Infection is the leading cause of morbidity and the second most frequent cause of mortality among patients on renal replacement therapy [1] .

North American data show that rates of bloodstream infection (BSI) in hemodialysis patients range from 0.5 to 27.1/100 patients/month, depending on the type of access used [2]. More recent studies demonstrated a reduction in the incidence of BSI in this population from 1.09 to 0.89/100 patients/month and from 2.04 to 0.75/100 patients/month after implementation of specific control measures [3, 4].

According to the US Renal Data System, one of the principal morbidity events in patients receiving renal replacement therapy is hospitalization because of infection, which increased by 43% between 1993 and 2011, contrasting with hospitalization for complications of venous access that were found to decrease by 57% [1]. The same study showed that the mortality rate at the end of the first year of hemodialysis decreased by 38% for cardiovascular diseases and 50% for infectious diseases from 2000 to 2010. All-cause mortality fell from 440 to 201 deaths/1000 patients/year, and for infectious diseases, the mortality rate decreased from 43 to 19.4 deaths/1000 patients/year [1].

Despite all measures to prevent BSI specifically in hemodialysis patients, this event continues to have a significant impact on the progression of these patients [5-8].
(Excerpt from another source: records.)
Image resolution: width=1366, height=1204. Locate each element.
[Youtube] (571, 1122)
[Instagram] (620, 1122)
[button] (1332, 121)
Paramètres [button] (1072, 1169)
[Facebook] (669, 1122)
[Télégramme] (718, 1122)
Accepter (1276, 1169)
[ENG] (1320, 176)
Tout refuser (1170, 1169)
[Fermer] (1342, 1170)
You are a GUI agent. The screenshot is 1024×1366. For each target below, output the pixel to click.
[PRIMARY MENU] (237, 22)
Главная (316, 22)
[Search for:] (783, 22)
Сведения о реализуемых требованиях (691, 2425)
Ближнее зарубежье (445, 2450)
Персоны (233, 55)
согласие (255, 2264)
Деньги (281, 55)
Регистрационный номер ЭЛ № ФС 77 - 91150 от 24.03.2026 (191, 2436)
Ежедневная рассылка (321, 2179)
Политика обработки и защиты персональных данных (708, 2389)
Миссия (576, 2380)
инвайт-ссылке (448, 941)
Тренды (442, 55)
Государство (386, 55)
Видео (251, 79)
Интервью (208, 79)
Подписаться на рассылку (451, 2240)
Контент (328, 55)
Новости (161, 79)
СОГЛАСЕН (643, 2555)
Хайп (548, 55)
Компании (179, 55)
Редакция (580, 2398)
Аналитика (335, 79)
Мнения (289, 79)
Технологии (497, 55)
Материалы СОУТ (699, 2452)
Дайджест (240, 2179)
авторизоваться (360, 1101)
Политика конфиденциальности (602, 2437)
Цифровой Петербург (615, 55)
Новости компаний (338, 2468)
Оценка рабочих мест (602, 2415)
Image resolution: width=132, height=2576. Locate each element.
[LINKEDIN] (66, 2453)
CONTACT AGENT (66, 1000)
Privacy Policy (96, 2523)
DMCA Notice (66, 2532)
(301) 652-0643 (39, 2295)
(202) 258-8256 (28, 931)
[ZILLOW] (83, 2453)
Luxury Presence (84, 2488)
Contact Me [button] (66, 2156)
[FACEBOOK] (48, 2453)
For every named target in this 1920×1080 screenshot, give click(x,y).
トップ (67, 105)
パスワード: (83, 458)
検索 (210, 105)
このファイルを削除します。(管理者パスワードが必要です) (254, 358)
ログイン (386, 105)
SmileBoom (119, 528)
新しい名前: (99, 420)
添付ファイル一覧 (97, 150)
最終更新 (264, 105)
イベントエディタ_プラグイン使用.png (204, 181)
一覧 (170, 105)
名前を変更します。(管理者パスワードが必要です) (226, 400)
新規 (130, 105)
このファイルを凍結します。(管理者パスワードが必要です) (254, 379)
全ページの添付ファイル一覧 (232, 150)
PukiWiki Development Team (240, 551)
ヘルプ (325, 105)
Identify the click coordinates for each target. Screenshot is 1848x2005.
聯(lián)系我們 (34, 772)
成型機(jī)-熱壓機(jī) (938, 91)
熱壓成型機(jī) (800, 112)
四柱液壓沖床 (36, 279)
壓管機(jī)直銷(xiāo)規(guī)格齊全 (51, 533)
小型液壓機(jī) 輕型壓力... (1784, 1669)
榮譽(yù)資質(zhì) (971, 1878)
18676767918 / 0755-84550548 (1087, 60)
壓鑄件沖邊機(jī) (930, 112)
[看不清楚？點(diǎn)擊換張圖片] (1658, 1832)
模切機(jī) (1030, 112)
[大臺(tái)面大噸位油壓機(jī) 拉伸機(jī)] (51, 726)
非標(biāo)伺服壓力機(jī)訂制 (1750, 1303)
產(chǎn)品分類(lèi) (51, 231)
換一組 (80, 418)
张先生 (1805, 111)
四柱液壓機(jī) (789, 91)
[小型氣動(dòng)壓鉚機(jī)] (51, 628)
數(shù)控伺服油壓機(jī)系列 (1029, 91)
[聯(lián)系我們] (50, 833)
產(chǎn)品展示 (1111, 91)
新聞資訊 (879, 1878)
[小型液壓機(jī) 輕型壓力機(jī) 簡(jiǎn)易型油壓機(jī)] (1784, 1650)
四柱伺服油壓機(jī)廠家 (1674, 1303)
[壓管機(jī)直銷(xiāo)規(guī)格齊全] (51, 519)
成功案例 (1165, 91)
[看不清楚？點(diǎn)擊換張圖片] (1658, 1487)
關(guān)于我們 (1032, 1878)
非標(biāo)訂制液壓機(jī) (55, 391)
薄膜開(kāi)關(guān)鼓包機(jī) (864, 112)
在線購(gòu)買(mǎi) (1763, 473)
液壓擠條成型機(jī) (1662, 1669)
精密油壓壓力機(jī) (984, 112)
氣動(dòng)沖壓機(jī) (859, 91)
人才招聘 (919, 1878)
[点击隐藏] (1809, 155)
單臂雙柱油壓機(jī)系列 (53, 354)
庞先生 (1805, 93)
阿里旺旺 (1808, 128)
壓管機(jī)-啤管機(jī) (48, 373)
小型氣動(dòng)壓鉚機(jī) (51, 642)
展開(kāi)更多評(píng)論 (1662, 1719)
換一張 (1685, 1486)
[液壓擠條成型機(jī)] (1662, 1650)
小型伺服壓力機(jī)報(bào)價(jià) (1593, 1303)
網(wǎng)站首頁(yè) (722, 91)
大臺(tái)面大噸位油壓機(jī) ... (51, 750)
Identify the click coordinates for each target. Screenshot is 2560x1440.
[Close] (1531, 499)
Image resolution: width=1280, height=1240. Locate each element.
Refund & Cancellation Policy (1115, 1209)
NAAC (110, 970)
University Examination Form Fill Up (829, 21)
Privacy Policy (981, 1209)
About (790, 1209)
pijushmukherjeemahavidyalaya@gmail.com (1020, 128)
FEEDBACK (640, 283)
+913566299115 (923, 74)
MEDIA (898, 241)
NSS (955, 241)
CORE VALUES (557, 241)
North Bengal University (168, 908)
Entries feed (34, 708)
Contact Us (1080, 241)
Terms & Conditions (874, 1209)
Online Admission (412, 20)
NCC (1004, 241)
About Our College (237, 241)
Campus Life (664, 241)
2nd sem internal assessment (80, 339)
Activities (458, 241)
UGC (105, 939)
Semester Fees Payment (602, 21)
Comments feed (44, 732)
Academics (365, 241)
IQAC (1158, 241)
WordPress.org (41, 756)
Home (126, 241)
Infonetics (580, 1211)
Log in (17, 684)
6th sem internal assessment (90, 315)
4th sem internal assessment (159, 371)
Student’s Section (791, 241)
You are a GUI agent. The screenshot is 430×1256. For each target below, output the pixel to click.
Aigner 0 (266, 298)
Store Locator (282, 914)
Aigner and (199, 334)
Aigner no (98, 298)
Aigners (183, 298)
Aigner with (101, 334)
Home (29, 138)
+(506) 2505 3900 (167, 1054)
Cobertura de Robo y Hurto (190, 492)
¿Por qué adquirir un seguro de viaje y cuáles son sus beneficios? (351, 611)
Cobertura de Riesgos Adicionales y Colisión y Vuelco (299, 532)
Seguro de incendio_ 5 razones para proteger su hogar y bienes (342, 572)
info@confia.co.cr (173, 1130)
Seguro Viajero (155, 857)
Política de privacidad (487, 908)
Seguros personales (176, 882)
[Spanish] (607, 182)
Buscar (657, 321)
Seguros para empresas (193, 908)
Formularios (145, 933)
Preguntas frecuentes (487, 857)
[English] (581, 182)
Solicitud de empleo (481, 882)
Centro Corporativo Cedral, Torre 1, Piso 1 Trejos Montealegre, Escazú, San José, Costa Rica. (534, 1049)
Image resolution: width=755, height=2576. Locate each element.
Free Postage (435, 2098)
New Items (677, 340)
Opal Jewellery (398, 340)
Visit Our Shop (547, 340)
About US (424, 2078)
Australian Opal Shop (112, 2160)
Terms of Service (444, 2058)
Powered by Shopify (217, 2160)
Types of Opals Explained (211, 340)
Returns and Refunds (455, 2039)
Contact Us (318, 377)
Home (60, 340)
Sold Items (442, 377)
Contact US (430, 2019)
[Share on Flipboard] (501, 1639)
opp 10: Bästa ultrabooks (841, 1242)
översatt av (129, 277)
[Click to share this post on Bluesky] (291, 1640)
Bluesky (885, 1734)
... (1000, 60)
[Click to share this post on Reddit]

Most authors have shown that, among the microorganisms isolated in blood cultures of hemodialysis patients, 28–65% are Gram positive, and Staphylococcus aureus is the most frequent, and ∼ 45% are Gram negative [9-11]. Gram-positive microorganisms, mainly S. aureus, are associated with higher rates of mortality; primarily when resistant to methicillin (methicillin-resistant S. aureus; MRSA). The presence of septic shock and polymicrobial infections are related to higher mortality in this population [12, 13].

Several studies [14, 15] have examined the main risk factors for the development of BSI. The results of these studies have led to improved preventive measures, which may have caused a decrease in morbidity and mortality in this population. However, few studies [11] have analyzed the risk factors for morbidity and mortality in patients with end-stage renal disease (ESRD) who have already developed this complication.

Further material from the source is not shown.